Amnesty International appelle les autorités libanaises à activer le mécanisme de compétence universelle afin de permettre à la justice nationale de poursuivre les responsables présumés de crimes commis par Israël contre des civils au Liban. La démarche, relayée par la presse beyrouthine, replace la question de la responsabilité pénale internationale au cœur du débat politique libanais, dans un pays qui panse encore les plaies du dernier conflit avec son voisin du sud.
Une saisine directe de l’État libanais
L’organisation de défense des droits humains a formellement demandé aux institutions judiciaires libanaises d’assumer une compétence extraterritoriale pour instruire les faits reprochés aux forces israéliennes. Concrètement, il s’agirait pour les magistrats de Beyrouth d’ouvrir des enquêtes visant des militaires ou des responsables politiques étrangers, indépendamment du lieu où les infractions présumées ont été perpétrées. Ce principe, reconnu par plusieurs conventions internationales, autorise un État à juger les auteurs de crimes graves lorsqu’aucune autre juridiction n’agit.
La requête d’Amnesty s’inscrit dans un contexte où les mécanismes multilatéraux, notamment la Cour pénale internationale (CPI), peinent à progresser sur les dossiers liés aux opérations israéliennes.
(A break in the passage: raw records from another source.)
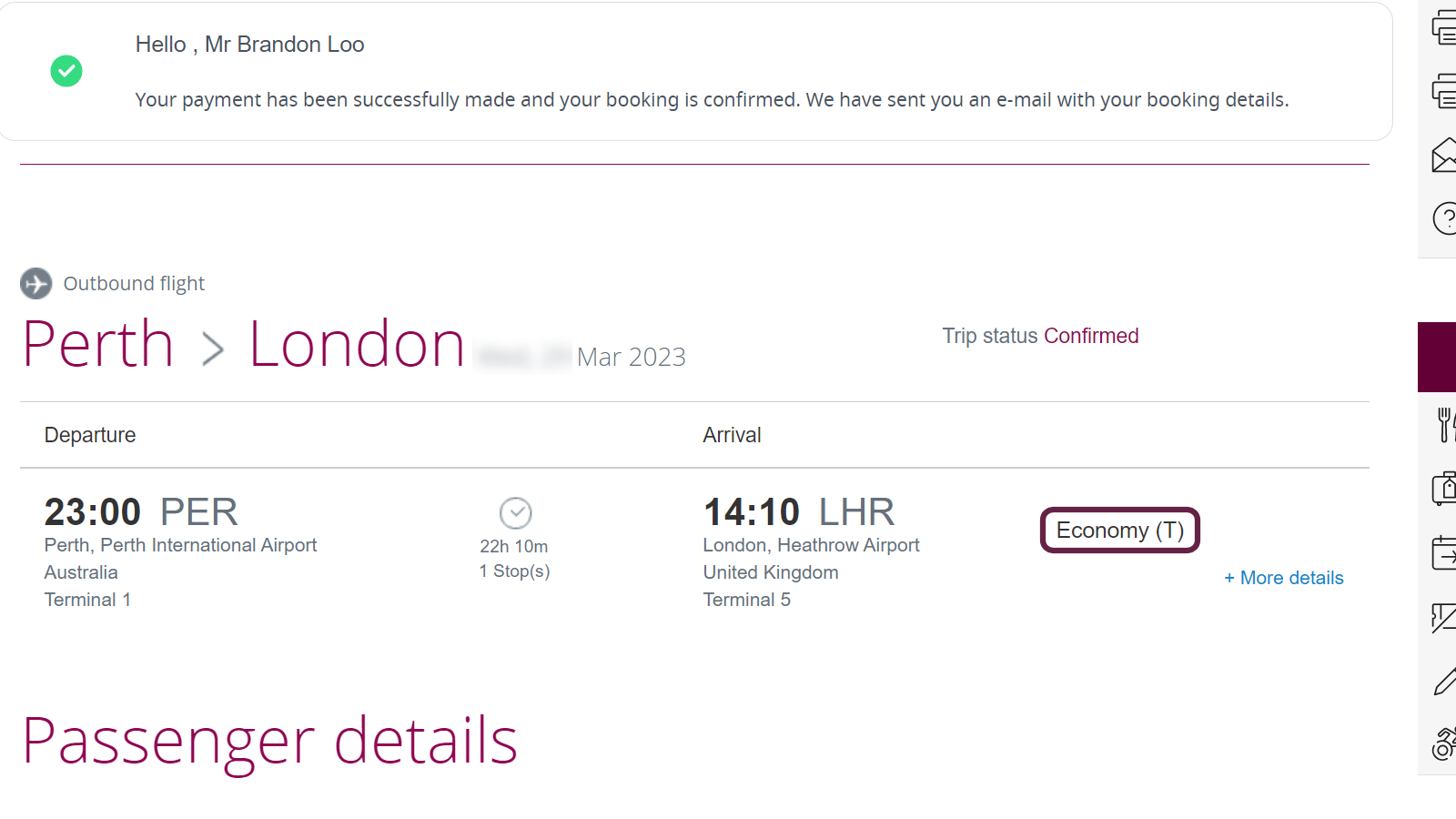This screenshot has width=1456, height=819.
Task: Open help via the question mark icon
Action: tap(1444, 218)
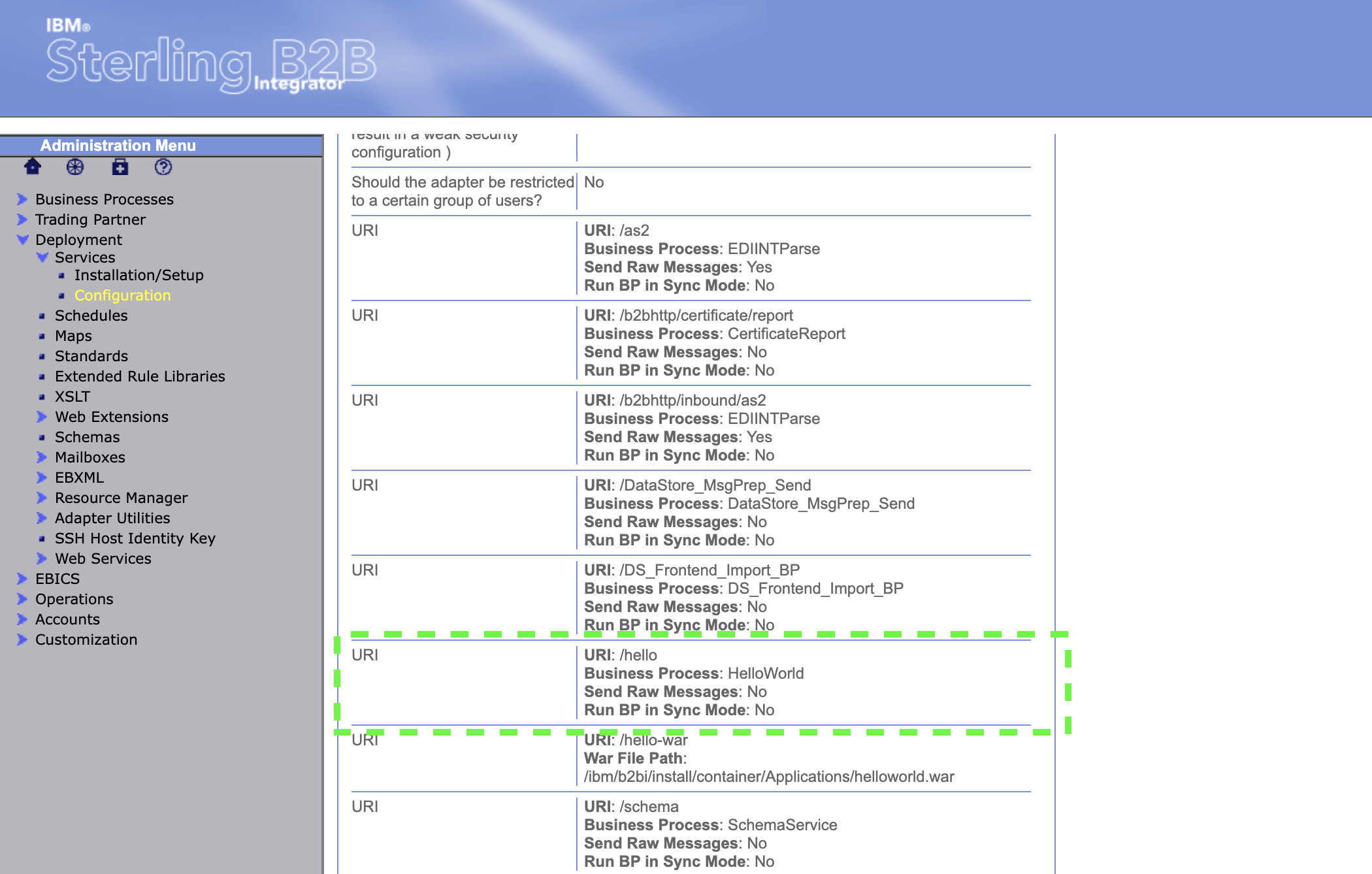Expand the Web Extensions arrow
Image resolution: width=1372 pixels, height=874 pixels.
pos(42,417)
Faute de saisine effective ou d’exécution des mandats, l’organisation cherche à ouvrir des voies parallèles au niveau des juridictions nationales. Le Liban, partie civile de facto en raison des pertes humaines et matérielles enregistrées sur son sol, apparaît comme un point d’entrée juridique cohérent.
Un enjeu de souveraineté judiciaire pour Beyrouth
Pour les autorités libanaises, la démarche soulève une équation délicate. Accepter d’exercer une compétence universelle reviendrait à assumer un rôle judiciaire international que peu d’États du Levant ont endossé jusqu’ici. Le geste porterait une charge politique évidente, dans un pays où la classe dirigeante navigue entre exigences de justice pour les victimes et contraintes diplomatiques héritées d’un environnement régional volatil. La question du financement de telles procédures, notoirement coûteuses, se pose également pour un appareil judiciaire fragilisé par la crise économique persistante.
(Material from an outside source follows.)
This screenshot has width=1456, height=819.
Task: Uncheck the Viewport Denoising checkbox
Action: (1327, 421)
Amnesty International argue que les autorités libanaises disposent d’un intérêt légitime à agir, compte tenu du nombre de victimes civiles recensées lors des bombardements et incursions israéliennes. L’organisation estime que la magistrature libanaise pourrait documenter les faits, entendre les témoins présents sur le territoire et bâtir des dossiers susceptibles d’alimenter, à terme, des procédures internationales. Cette architecture judiciaire décentralisée est déjà à l’œuvre en Europe, où plusieurs parquets ont ouvert des enquêtes visant des responsables étrangers au nom de la compétence universelle.
Une pression sur le nouveau pouvoir libanais
La sollicitation intervient à un moment charnière pour Beyrouth. Le pouvoir exécutif, reconstitué après une longue paralysie institutionnelle, doit arbitrer entre les attentes d’une opinion publique meurtrie et la nécessité de préserver les canaux diplomatiques ouverts avec les partenaires occidentaux et arabes. Un engagement formel sur la compétence universelle serait interprété comme un signal politique fort, y compris à destination des acteurs régionaux impliqués dans l’application du cessez-le-feu conclu à la fin de 2024.
Reste que la faisabilité pratique demeure incertaine. Le code pénal libanais devrait, selon plusieurs juristes cités dans le débat public, faire l’objet d’ajustements pour intégrer explicitement la poursuite des crimes internationaux commis hors du territoire national. La coopération avec des institutions étrangères, en matière d’entraide judiciaire et d’exécution de mandats, constituerait un autre défi structurel. À défaut, les procédures risqueraient de se heurter à l’obstacle classique de l’immunité fonctionnelle des responsables étatiques étrangers.
Par ailleurs, l’initiative d’Amnesty s’ajoute à une série de plaintes déposées dans plusieurs capitales européennes contre des responsables israéliens, signe d’une stratégie contentieuse coordonnée à l’échelle mondiale. Pour les analystes, la démarche vise autant à obtenir des condamnations qu’à documenter les faits et à maintenir la pression politique sur Israël et ses alliés. Le sort réservé à la requête par les autorités libanaises pèsera sur la crédibilité du dispositif dans l’ensemble du Levant. Selon Al Akhbar.